Lise Klaveness fights the lonely fight to change world football
Roula Khalaf, Editor of the FT, selects her favourite stories in this weekly newsletter.
In March last year, Lise Klaveness, who had just been elected as the first female president in the 120-year history of Norway’s football federation, flew to the congress of international football’s ruling body, Fifa, in Qatar. Legally, she risked years in prison there for being married to a woman. Her five-minute speech outraged the almost entirely male congress.
She told them that 2022’s World Cup staged in Qatar, and the one hosted by Russia in 2018, were “awarded by Fifa in unacceptable ways”. Human rights, equality and democracy, “the core interests of football”, she added, “were not in the starting 11”. One Fifa official responded that it was not “the right forum or the right moment” to say such things.
“I think it’s about how we run football politics,” Klaveness says of the hostility she encountered. “The system feeds everyone so well that it’s media who is supposed to do the criticism, and the football body would react if the criticism is too heavy. But if it’s not, then back to business. We don’t have leaders that lead, or debates, or value discussions. And, when you don’t have that, money will always be a very strong value. Money is important, but it cannot be the only value.”

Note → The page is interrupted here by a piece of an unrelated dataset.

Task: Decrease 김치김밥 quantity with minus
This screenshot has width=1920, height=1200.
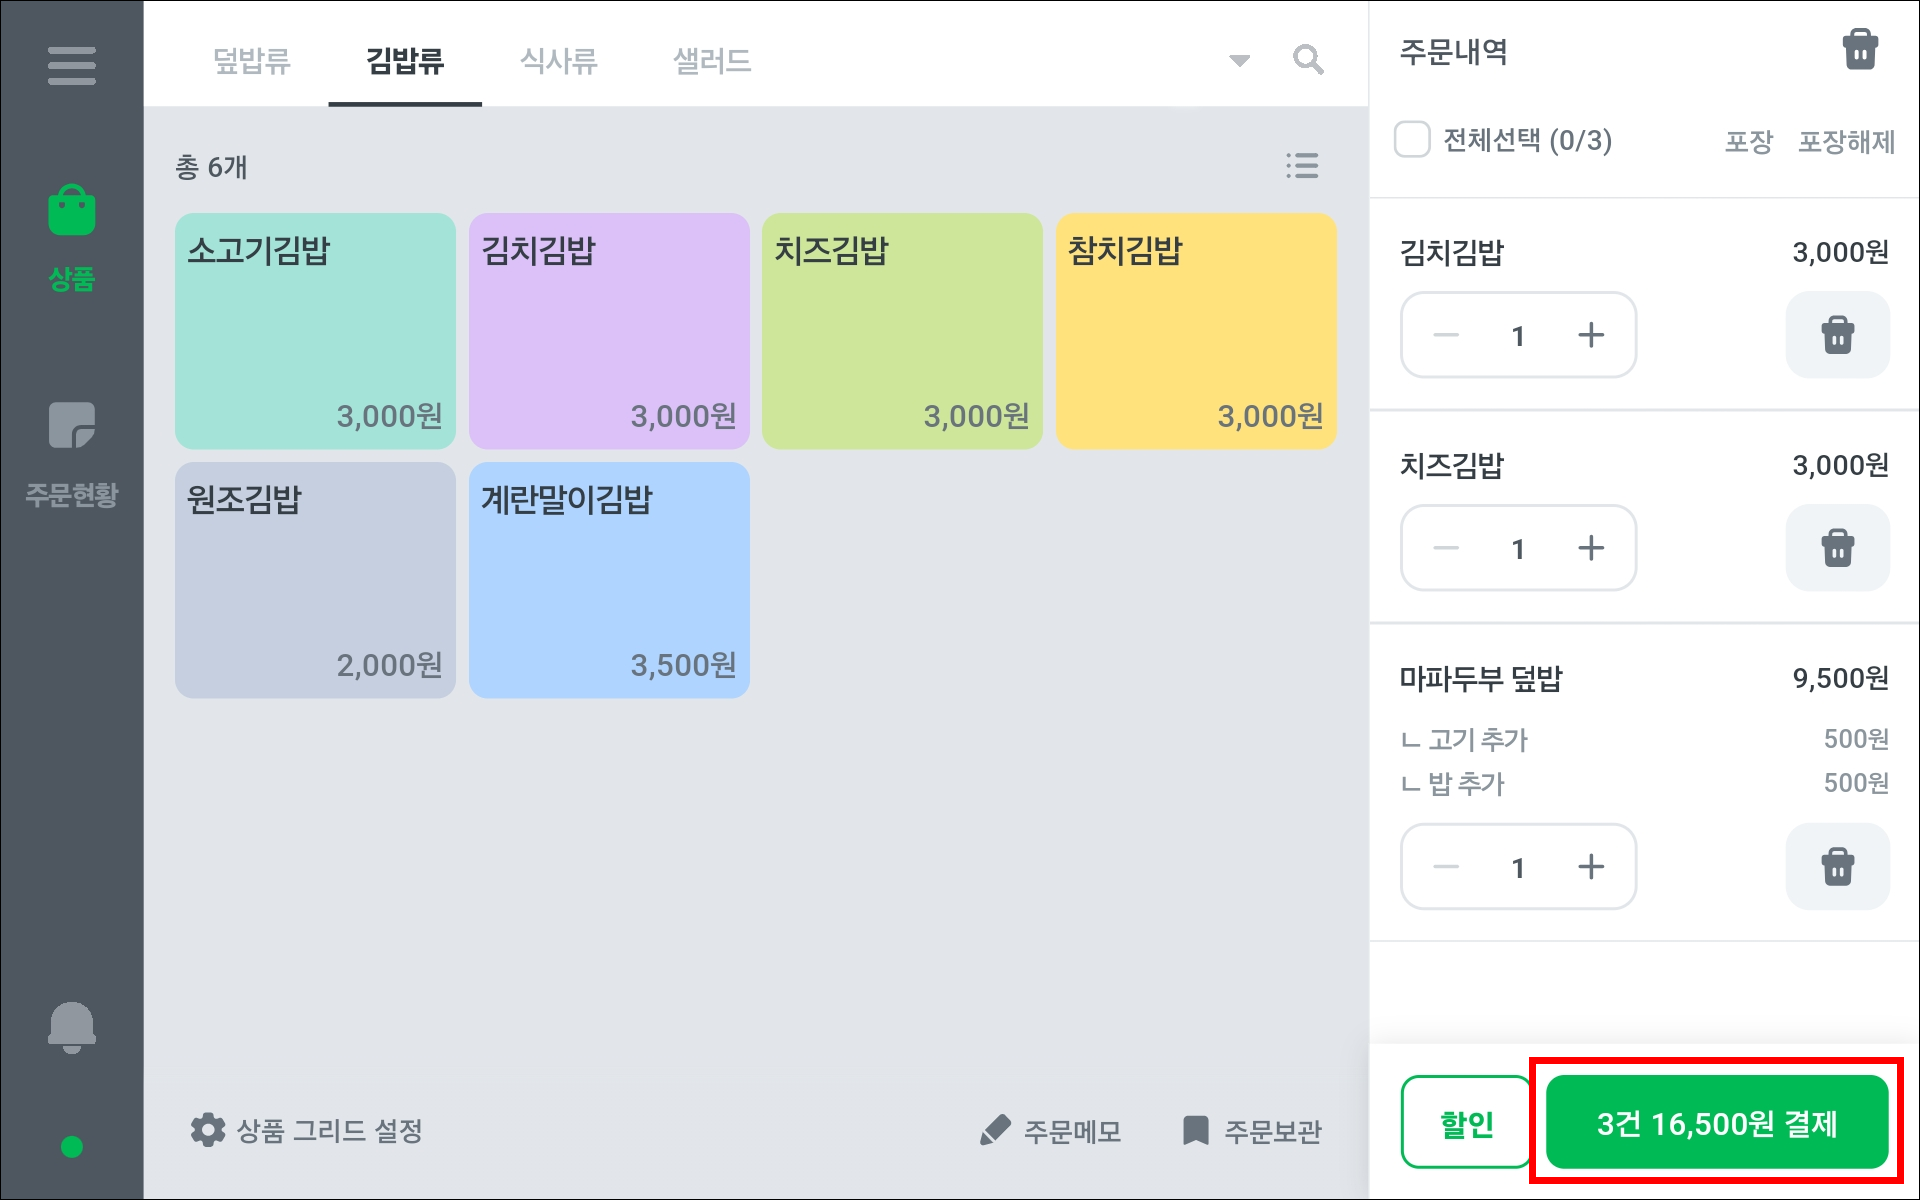Action: coord(1446,335)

Undeterred, Klaveness, 42, continues her often lonely fight to change football. As the female president of a national federation, she rates as a global role model alongside Cindy Parlow Cone, her counterpart in the US federation.
Klaveness grew up in Bergen in the west of Norway. Even then, for a Norwegian girl, she notes, it was very normal to play football. “I’m probably a product of where I grew up and social democracy. We had a female prime minister, Gro Harlem Brundtland, my whole childhood.
“My closest training partner was my dad. He saw that I had dreams, wanted to train six, seven hours a day.” He converted the family garage into her personal training studio.
“He didn’t care if I was a son or a daughter. That says something about the level of equality. A good childhood lasts forever. He created a fake expectation in me that this was also [the nature of] the world. So it was a bit of a shock to me when I was older that the football business was so unfair.”
Klaveness played 73 times for Norway as a creative playmaker and became a business lawyer with no desire to work in “masculine-coded” football. But, eventually, she decided to confront that male domination: “I’ve always felt very stubborn: this is my game.”
As Norwegian TV’s first female football pundit — and “even though I spent my whole life in football” — she found some viewers questioned her knowledge of the game.
“People would comment on my looks, and that I was ugly. I guess I found motivation in it, that I can say, ‘I don’t care’ — and I did care, by the way. I think it’s interesting to feel vulnerable, and able to feel stupid and ugly. I wanted to change it and I got pissed [off]. For me, it’s always a good thing to go from scared and sad to become pissed. I turn it over to a war face.”
She became the first female technical director of Norway’s male and female national teams, then federation president. Klaveness likens herself to female leaders that “have to be asked several times to say yes — which I have, for all these positions”.
She’s happy she did: “I’ve always had very good colleagues. I like male colleagues. I like female colleagues. I’ve loved every job I’ve had.”
With three sons of her own, she aims to make Norwegian football’s workplaces friendlier to mothers. “You give birth to kids, they grow in your body and then there’s a separation, and it’s not a small thing.”
She wants more female coaches. “But we are very far from it. We almost have no one.”
Unusually for a football official, she rattles off her failures. Norway’s men’s team — “which will always be a core of what I do” — has almost certainly missed qualification for the Euro 2024 championship in Germany. “Another thing bothering me is sustainability. I don’t think I’ve been able to use my platform in an efficient way. We talk about it, but we’re not part of the positive spiral at all. And I cannot say I am, either.”
In international football, she feels she’s engaged in “a values fight”. “I think western values — a lot of them are worth changing, and we should listen, and we should not think we are any better than anyone else.” The fight for equality is one. “We’re far from equality,” she says of the western world. “Freedom of speech is something else I think is worth fighting for, and also the freedom to love who you want to love. These three things I think should not be bought for money.”
To change football, she will need more friends. She wonders whether she should have given her natural allies warning of the Qatar speech, knowing that they might be uneasy about its bluntness.
She didn’t anticipate the reaction it caused: “I was new and nobody told me, but now I think I would call my Swedish, Danish colleagues,” she says, “to discuss with them that I’m about to do something”.
This spring, she failed to win election to the 20-member executive committee of Uefa, Europe’s football authority. She had run for an open seat, not the single one reserved for women. She plans to run again.
Male officials often tell her they understand her views, because they “have daughters”, and advise her to be “patient”.
Klaveness doesn’t buy this. She believes that with the world’s game “so stuck” in its ways, and with the financial gap between men and women’s football growing, “then the patience argument is wrong”.